AFMC is also working to increase recruitment efforts in underserved communities, to include providing more on-the-spot job offers to better compete with industry while acquiring the diverse talent needed to fill positions across the mission. Attendance at events such as the Black Engineer of the Year Award, Great Minds in STEM, and Hispanic, Asian and women-focused engineering conferences aims to position AFMC as the employer-of-choice for many in these demographic groupings. On the spot interviews and direct engagement with potential new talent is helping to better position the command as a top choice.
“We are competing with industry every day to acquire the best, most diverse talent out there. We’ve amped up our presence at hiring events across the spectrum,” said Lyons.
A number of DEIA actions are also addressing talent retention.
An AFMC Supervisor Training Course was implemented in early 2021 to provide new leaders with the skills needed to effectively lead diverse teams across the organization. Through a new coaching initiative, AFMC Airmen can apply to acquire a professional work coach to assess career goals and create an action plan for continued growth.
In addition, the command has focused its 2022 mentorship program on diverse, cross-cultural mentoring, ensuring that all demographic groups are provided with opportunities to participate.

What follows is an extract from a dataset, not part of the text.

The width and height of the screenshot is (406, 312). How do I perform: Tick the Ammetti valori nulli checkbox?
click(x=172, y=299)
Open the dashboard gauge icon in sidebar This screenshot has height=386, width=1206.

“Our goal is to help individuals better understand the perspectives of those who come from different backgrounds as well as their own so they can better together leverage the skills and abilities of all to drive mission success,” said Tickle.
The command is also solidifying its succession planning effort, which calls for the rotation of individuals in select team lead or supervisory positions every five years, thereby providing greater depth and breadth of leadership exposure to diverse teams and missions across AFMC. The goal is for individuals to grow in leadership competencies as they gain new experiences across different mission areas.

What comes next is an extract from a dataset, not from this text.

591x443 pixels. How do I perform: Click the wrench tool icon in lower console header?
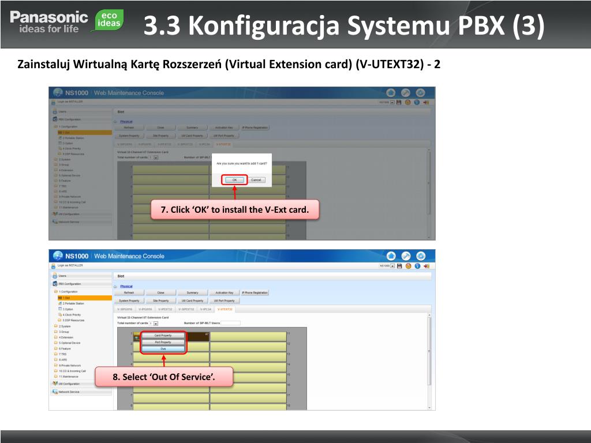(x=406, y=256)
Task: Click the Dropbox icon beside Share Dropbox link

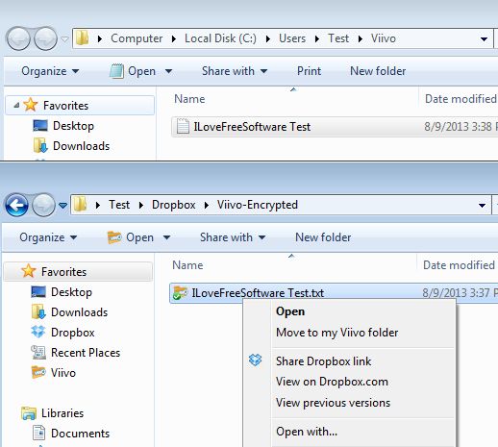Action: pos(255,360)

“We have world-class talent at AFMC, and we want to provide our Airmen with the opportunities to continue to grow those high-level skills to be successful. The more you know about the different missions at AFMC and how they operate together, the better we can deliver as an organization,” said Bunch.
Initiatives will continue to evolve and expand in 2022, with program leads working to incorporate Air Force and Department of Defense policy into all activities while striving to be a model organization for DEIA across the services. The end goal is to create an enduring AFMC culture that successfully integrates the skills and abilities of all members of the team in support of the warfighter.
“Our efforts in this area are critical to our success as a command and as a service. We are discovering, learning and improving as we go. We need to ensure we create and maintain a diverse workforce where everyone has the opportunity to achieve and succeed,” said Bunch.